Muscular dystrophy is a group of diseases that result in the breakdown of skeletal muscles over time. There are multiple sub-types that vary in how rapidly symptoms occur and which muscles are affected. In most cases, other body systems are usually affected, particularly if the muscles necessary for them to function are degenerated. If the dystrophy affects breathing muscles or the heart, it can shorten lifespan.
While still in its infancy, gene therapy offers potential treatments for a variety of illnesses, with muscular dystrophy being just one of them. Source: pixabay.comThe financing should allow Myonexus to proceed with the next stage of its clinical trials, which is specifically targeted towards the treatment of limb-girdle muscular dystrophy. There are over thirty types of limb-girdle muscular dystrophy; this kind often affects muscles of the hips and shoulders, and most people with the illness will lose their walking ability within twenty years of diagnosis.
Since muscular dystrophy is genetically inherited, the gene therapy approach seems like a good fit for treatment. In gene therapy, nucleic acid is delivered into a patient’s cells as a drug to treat disease. Interestingly, this is done with a genetically engineered virus, which replaces the gene that causes the illness with one that does not.
This trial is intended to test the third genetic variation that Myonexus has licensed. While it hopeful that the trials will demonstrate the effectiveness of gene therapy treatment, it will still take some time before the new treatments will be close to regulatory approval and usage by the public. The need for treatment is urgent however, as currently there are no treatments that are approved for limb-girdle muscular dystrophy.

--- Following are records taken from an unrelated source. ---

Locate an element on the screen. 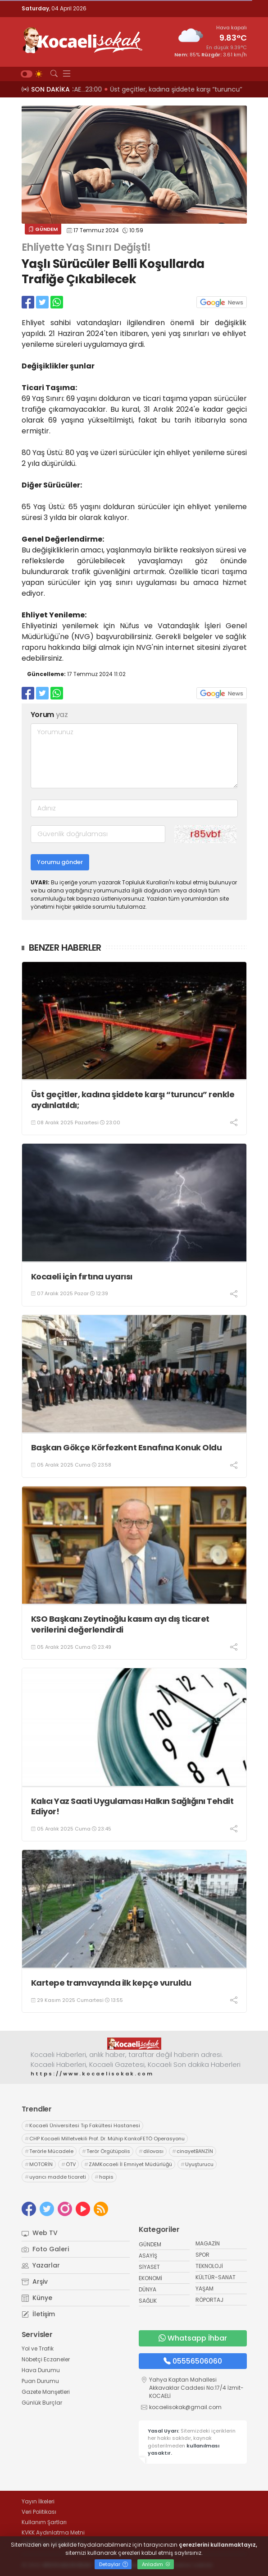 This screenshot has width=268, height=2576. SAĞLIK is located at coordinates (148, 2301).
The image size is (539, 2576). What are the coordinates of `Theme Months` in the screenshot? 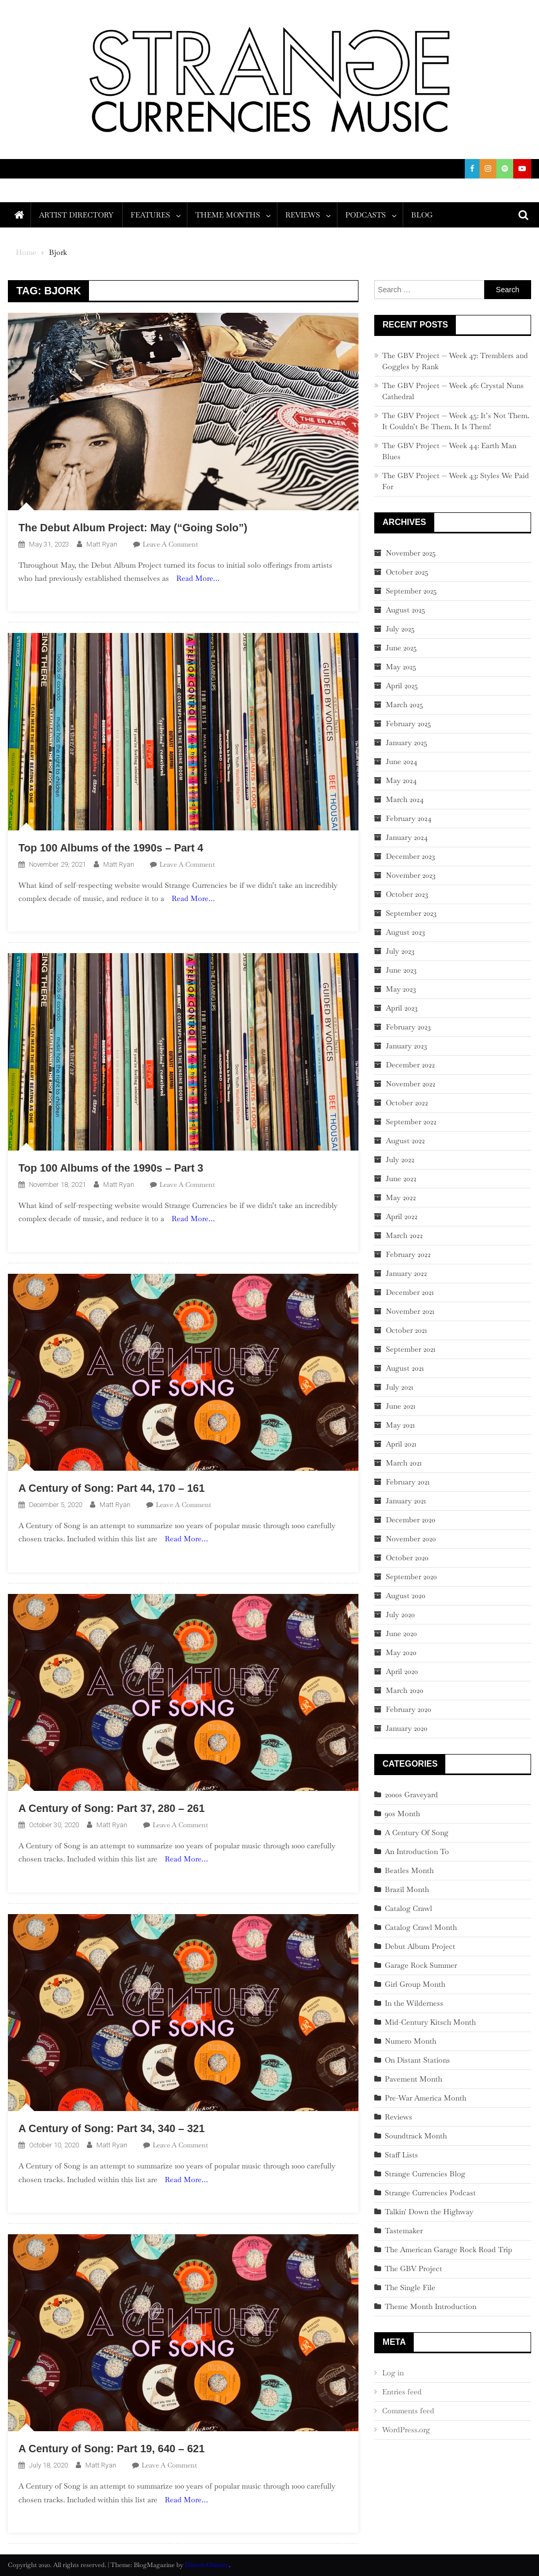 It's located at (227, 215).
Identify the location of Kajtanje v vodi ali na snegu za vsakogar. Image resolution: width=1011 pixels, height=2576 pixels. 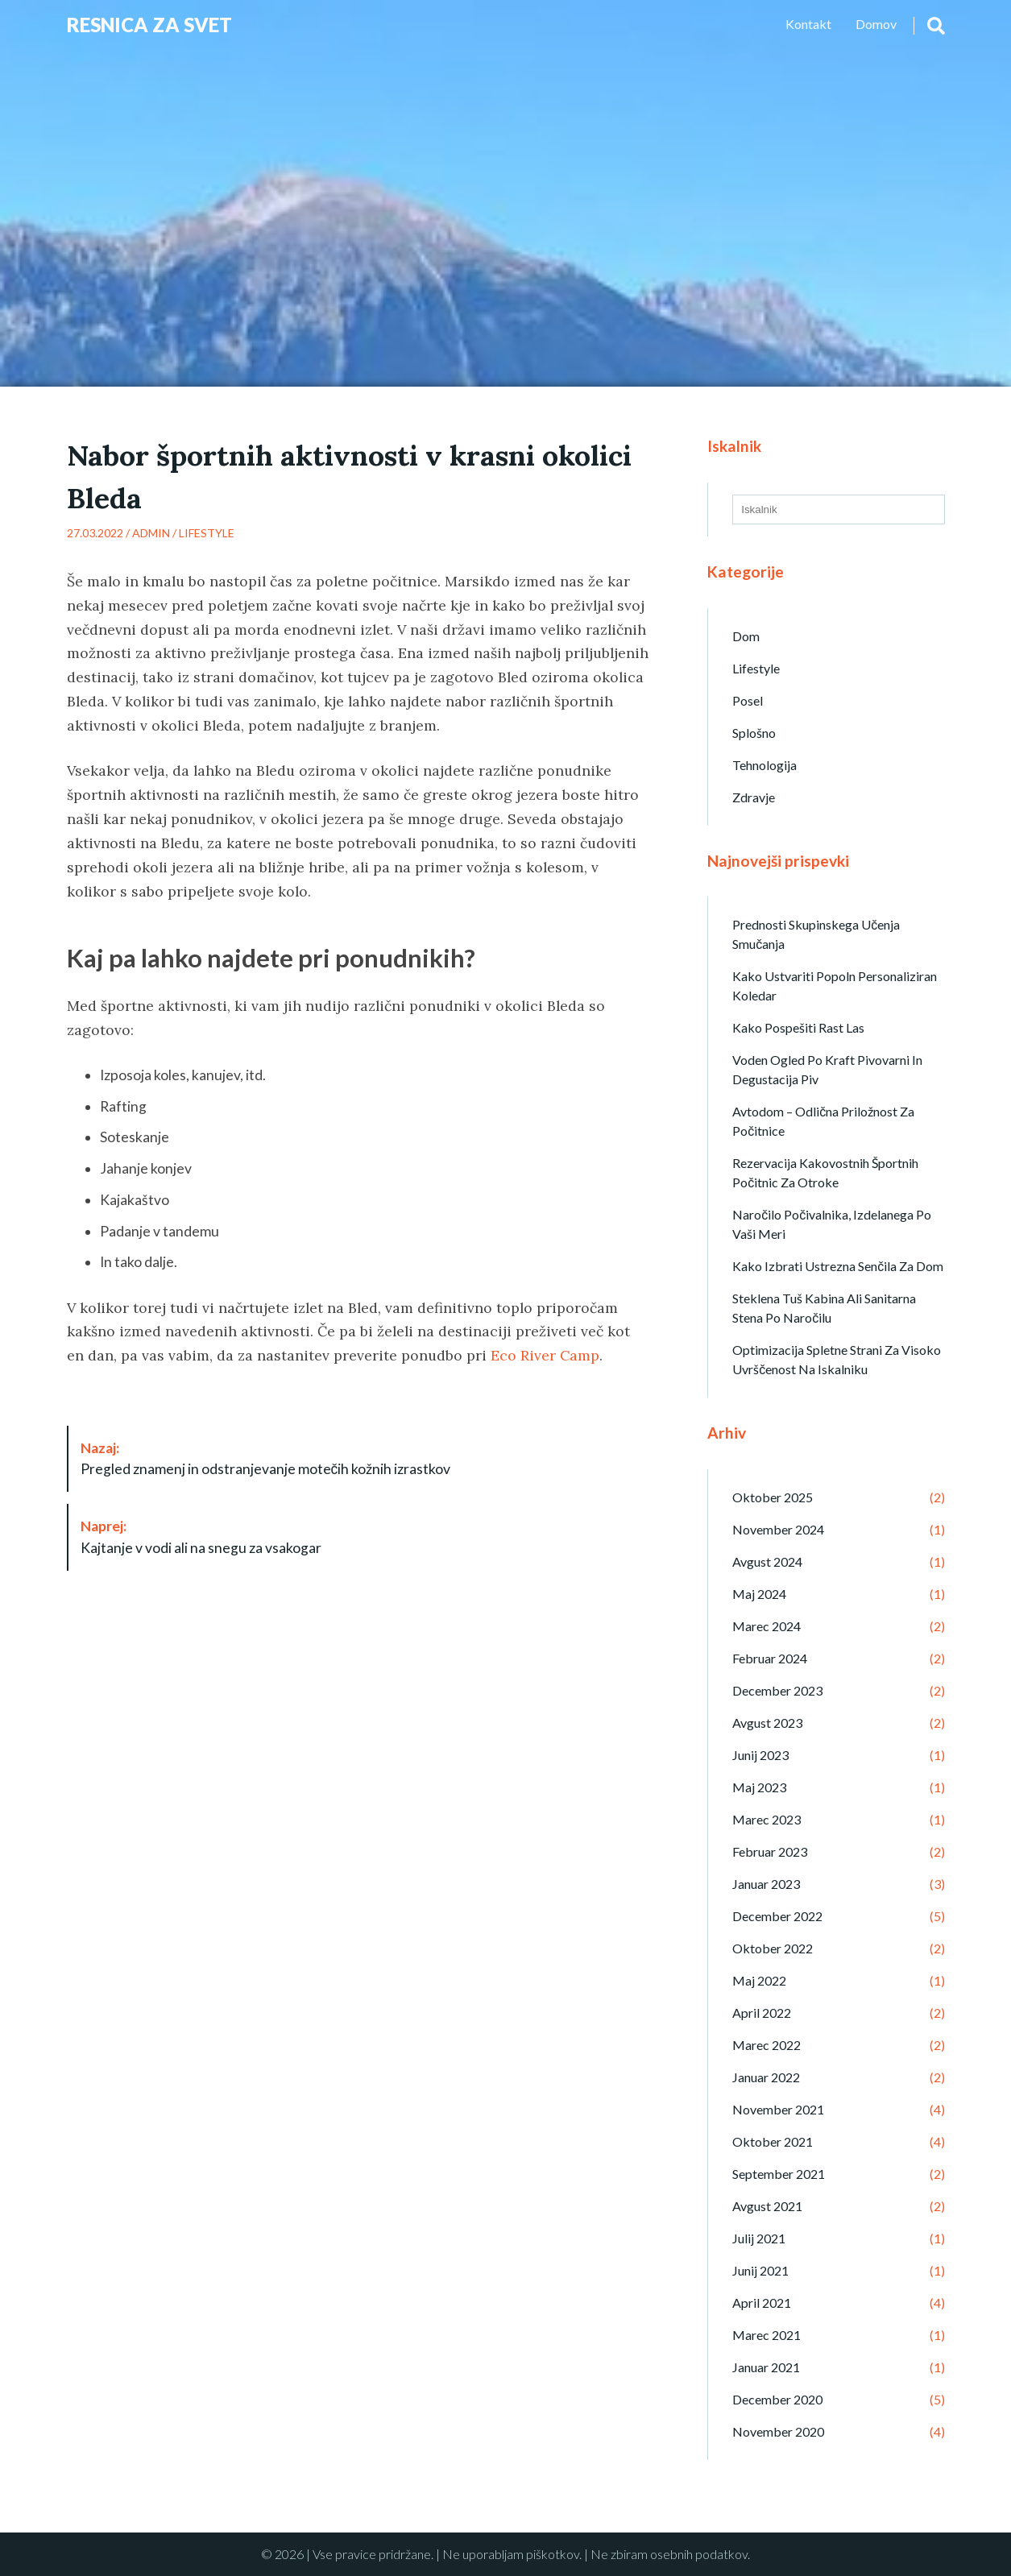
(201, 1536).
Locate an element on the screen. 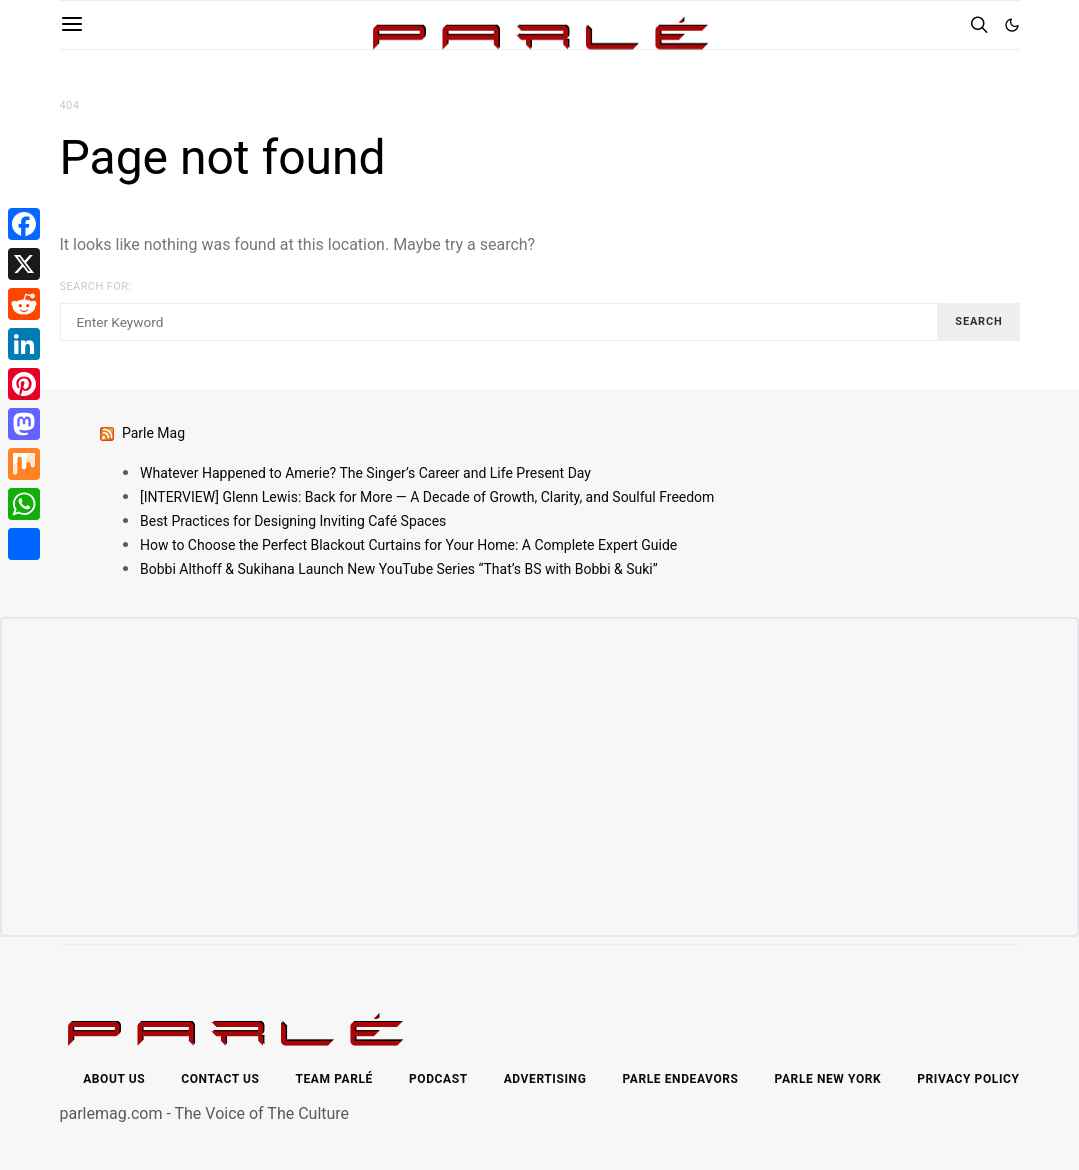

The lack of treatment options available for people suffering from limb-girdle muscular dystrophy means that many will be looking closely at the results of the clinical trials.
Much of current medical care for muscular dystrophy involves only attempts to manage the symptoms of the disease, including efforts to slow down muscular degeneration or delay damage to dying muscle cells. The advent of gene therapy will represent a shift in merely addressing symptoms to attempting to resolve the causes of the disease.